Addressing barristers, the senior judiciary, and law students, he was unsparing in his analysis of proposed changes to the structure of the publicly funded Bar. He described a future in which talented candidates from diverse backgrounds no longer aspire to become criminal barristers. They dare not risk the inevitable level of debt in the context of a shrinking profession which will leave even the brightest and best with little prospect of a tenancy.

Mr Shaw set out the challenges: public ignorance and apathy about the fate of the criminal Bar, swingeing cuts to legal aid imposed by two successive Governments, and rising tuition fees - more than £60,000 of debt on entry to the profession is not remarkable. He drew parallels to television drama: when the BBC has to enter a ratings war, it is more likely to produce ‘X Factor’ than Shakespeare. Similarly, a bulk legal service will replace a personal one. “Never mind the lament for the high street butcher, cheesemonger, baker, ironmonger. You’ll struggle to find a high street solicitor before long.”

Articulating his fear that the ‘Bar is in very real danger’, Mr Shaw emphasised the importance of the criminal barrister: an independent specialist whose overriding responsibility is to see justice done.
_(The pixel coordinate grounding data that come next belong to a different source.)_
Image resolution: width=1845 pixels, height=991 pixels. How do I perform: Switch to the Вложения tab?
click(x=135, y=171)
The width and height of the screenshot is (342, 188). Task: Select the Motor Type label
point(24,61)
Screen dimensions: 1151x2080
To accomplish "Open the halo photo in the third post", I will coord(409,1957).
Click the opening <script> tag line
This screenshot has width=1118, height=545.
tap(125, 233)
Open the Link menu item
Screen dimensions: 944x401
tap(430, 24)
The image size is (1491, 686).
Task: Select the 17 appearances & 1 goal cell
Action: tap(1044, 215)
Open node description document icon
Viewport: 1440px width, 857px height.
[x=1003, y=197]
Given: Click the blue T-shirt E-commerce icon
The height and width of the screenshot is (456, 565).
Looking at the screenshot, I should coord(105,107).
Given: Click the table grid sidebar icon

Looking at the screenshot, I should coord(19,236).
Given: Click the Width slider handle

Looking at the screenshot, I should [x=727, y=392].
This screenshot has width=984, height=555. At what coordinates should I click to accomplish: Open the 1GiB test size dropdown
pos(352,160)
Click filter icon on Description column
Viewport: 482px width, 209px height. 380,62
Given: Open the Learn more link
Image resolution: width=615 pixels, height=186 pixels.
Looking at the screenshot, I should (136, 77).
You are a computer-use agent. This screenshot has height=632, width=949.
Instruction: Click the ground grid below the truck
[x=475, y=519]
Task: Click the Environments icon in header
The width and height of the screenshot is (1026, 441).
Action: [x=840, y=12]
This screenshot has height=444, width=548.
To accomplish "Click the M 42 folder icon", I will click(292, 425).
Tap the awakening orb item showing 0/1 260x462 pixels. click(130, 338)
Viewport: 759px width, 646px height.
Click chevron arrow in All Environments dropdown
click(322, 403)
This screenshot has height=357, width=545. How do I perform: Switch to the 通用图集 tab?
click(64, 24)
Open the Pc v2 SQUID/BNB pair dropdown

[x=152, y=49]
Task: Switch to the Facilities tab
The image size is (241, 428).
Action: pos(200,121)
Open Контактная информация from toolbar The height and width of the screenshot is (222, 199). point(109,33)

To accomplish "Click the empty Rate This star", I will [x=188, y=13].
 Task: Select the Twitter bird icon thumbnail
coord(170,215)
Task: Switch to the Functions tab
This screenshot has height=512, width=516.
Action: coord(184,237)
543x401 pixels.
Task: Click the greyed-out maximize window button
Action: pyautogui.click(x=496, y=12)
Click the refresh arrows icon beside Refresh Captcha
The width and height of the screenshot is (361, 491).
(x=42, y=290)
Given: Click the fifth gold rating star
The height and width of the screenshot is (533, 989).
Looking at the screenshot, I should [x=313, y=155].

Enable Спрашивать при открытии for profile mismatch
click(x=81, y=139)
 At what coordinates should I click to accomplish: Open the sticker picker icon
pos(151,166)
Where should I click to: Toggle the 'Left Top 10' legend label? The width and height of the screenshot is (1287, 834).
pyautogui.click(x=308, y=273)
Deregulation would lead to “a no-frills, cheap and cheerful bulk legal service. Tesco Law, Asda Legal, and, for the cachet of a Silk, Waitrose Lex.” His view is that excellence produces justice. Bulk commerce on the other hand trades in adequacy.

Mr Shaw called on the Government to “pull back from proposals which will so erode the Bar as to destroy it.” This is a small profession of highly trained experts, providing the public with a service it deserves and upon which it relies without a moment’s thought.Drawing an analogy with medicine, he said: “When I go into hospital I want someone trained and practising for years. And when I’m having my hip replaced, I don’t want it done by a dentist.”

He considers criminal law stratified, difficult, ever-expanding, hard to master and very hard to keep abreast of. In-house advocacy will not be cheaper and just as good. Things will go wrong, and the Court of Appeal is an expensive place.